Howard left the office on time, without all of Anders' changes completed, and headed home to check a backlog of bills and e-mail from a few friends scattered around the country. He pulled into his driveway just in time to see one of his neighbors a few houses away, walking towards his house with a St. Bernard in tow. He walked on crutches towards his mailbox at the end of his driveway and waited just long enough to make eye contact with the woman as she passed by.

"Hi", said Howard. "Beautiful dog. I bet he eats you out of house and home". Howard thought better of adding, "and deposits it all on my lawn.". The woman smiled, replied with "He does", and walked on, avoiding the drying piles of doggy do in the process. Howard's lawn seemed to be pile free after that and his lawn responded in kind, trading brown for green.

The call went better than he had hoped. He was witty and charming and sensitive to her comments when she decided to share something personal about herself. Howard had learned enough about how to be a good partner but didn't have the necessary skills to be perceived as an equal one, until now. The conversation lasted an hour which seemed long for an invitation to coffee on a weekend, but short given the relative speed that time had flown by. Howard was smitten and hoped that it wasn't the Florence Nightingale effect talking, but he really did like this woman.
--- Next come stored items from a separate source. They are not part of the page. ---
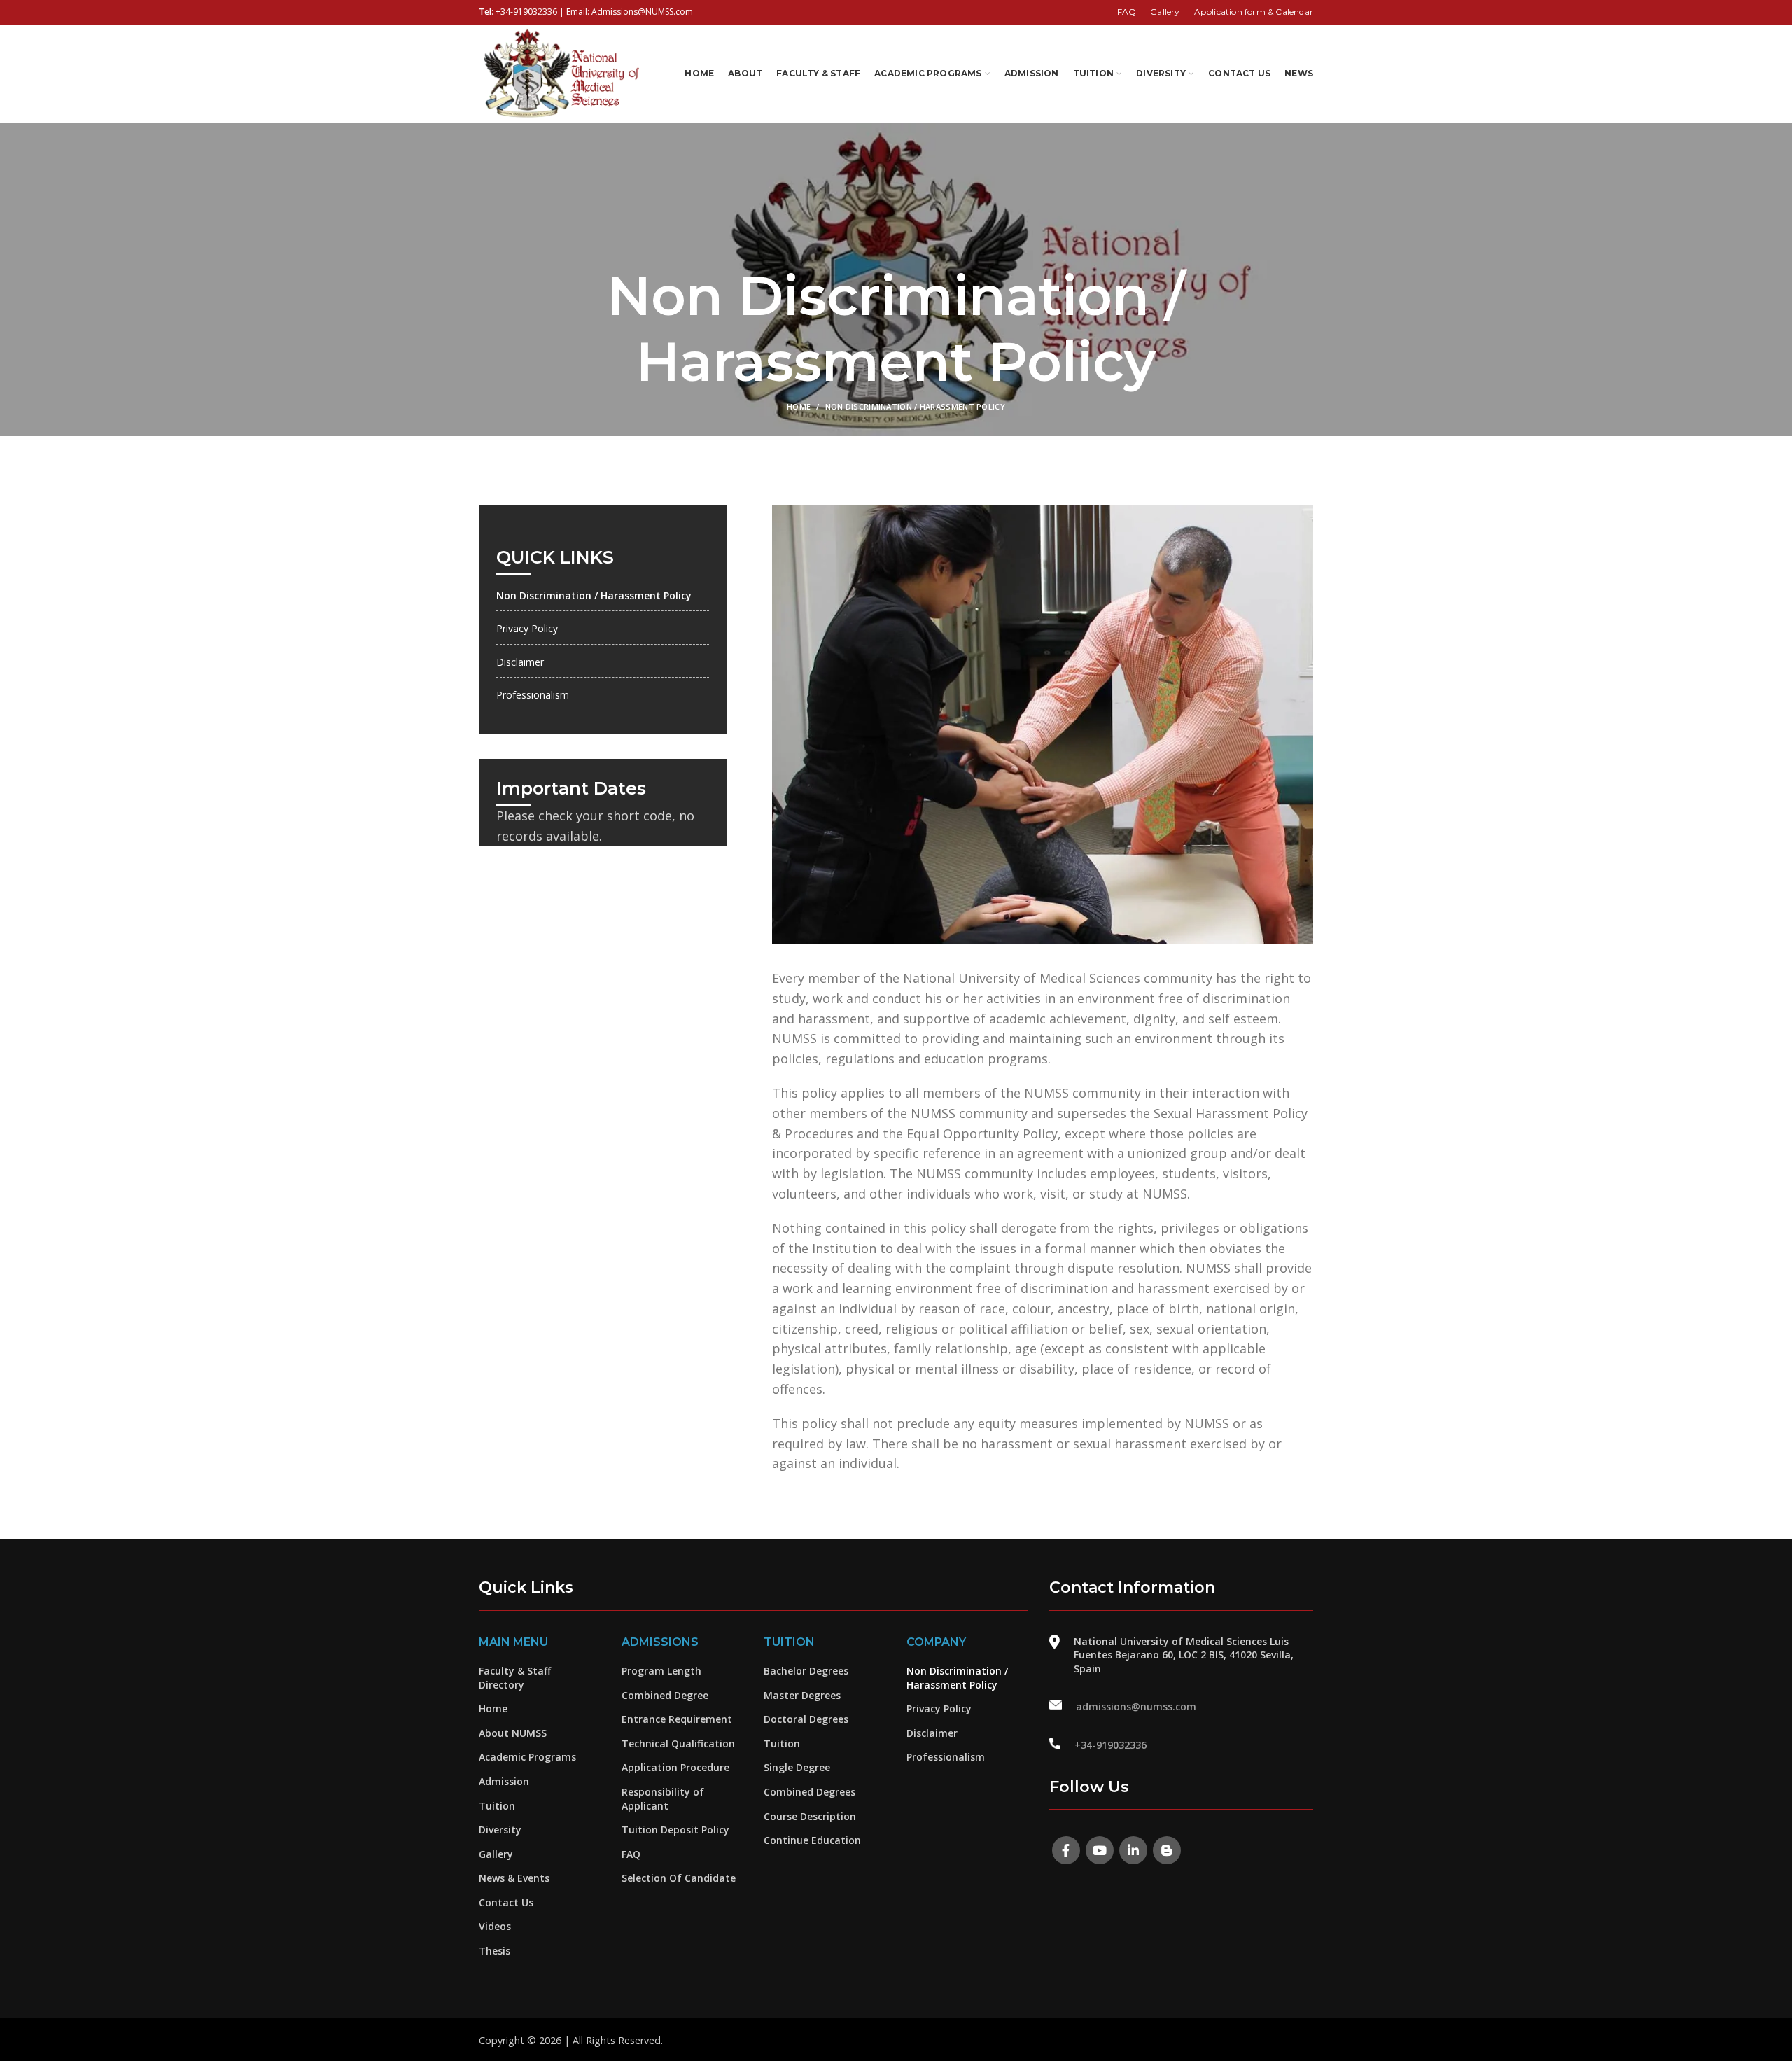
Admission (504, 1781)
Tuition (497, 1805)
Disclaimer (520, 662)
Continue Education (812, 1840)
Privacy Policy (527, 628)
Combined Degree (665, 1695)
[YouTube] (1100, 1850)
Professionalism (532, 694)
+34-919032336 (526, 12)
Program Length (661, 1670)
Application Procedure (675, 1767)
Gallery (496, 1854)
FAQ (631, 1854)
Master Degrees (802, 1695)
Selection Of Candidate (679, 1878)
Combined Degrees (809, 1791)
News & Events (514, 1878)
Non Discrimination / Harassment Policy (594, 595)
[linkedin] (1133, 1850)
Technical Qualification (678, 1743)
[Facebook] (1066, 1850)
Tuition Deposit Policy (675, 1829)
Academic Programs (527, 1756)
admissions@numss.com (1136, 1706)
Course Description (810, 1816)
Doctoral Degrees (806, 1719)
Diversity (500, 1829)
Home (799, 406)
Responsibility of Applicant (663, 1798)
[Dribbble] (1167, 1850)
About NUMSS (513, 1733)
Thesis (494, 1950)
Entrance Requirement (677, 1719)
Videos (495, 1926)
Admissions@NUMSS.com (642, 12)
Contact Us (506, 1902)
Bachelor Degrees (806, 1670)
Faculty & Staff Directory (515, 1677)
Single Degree (797, 1767)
Coffee it would be, perhaps a pastry too. She agreed with some level of excitement evident over the phone. With luck she might play with her hair or casually touch his hand or give some verbal indicator that she liked the new Howard, though she'd thankfully never met the old Howard. He smiled and couldn't remove the memory of her face from his slightly altered mind. He glanced at the calendar hanging on his refrigerator to count the oversized rectangles blocking his meeting with Emily on Saturday, and he made plans to update his wardrobe before the meeting, even though sweat pants would be the only fashion statement he could muster with a cast. It was all he could do to contain the newfound excitement of coffee with Emily. Things were looking up for Howard Kanupy.

"Emily", he thought. "Maybe the final crush".

The funny story above is a satire or parody. It is entirely fictitious.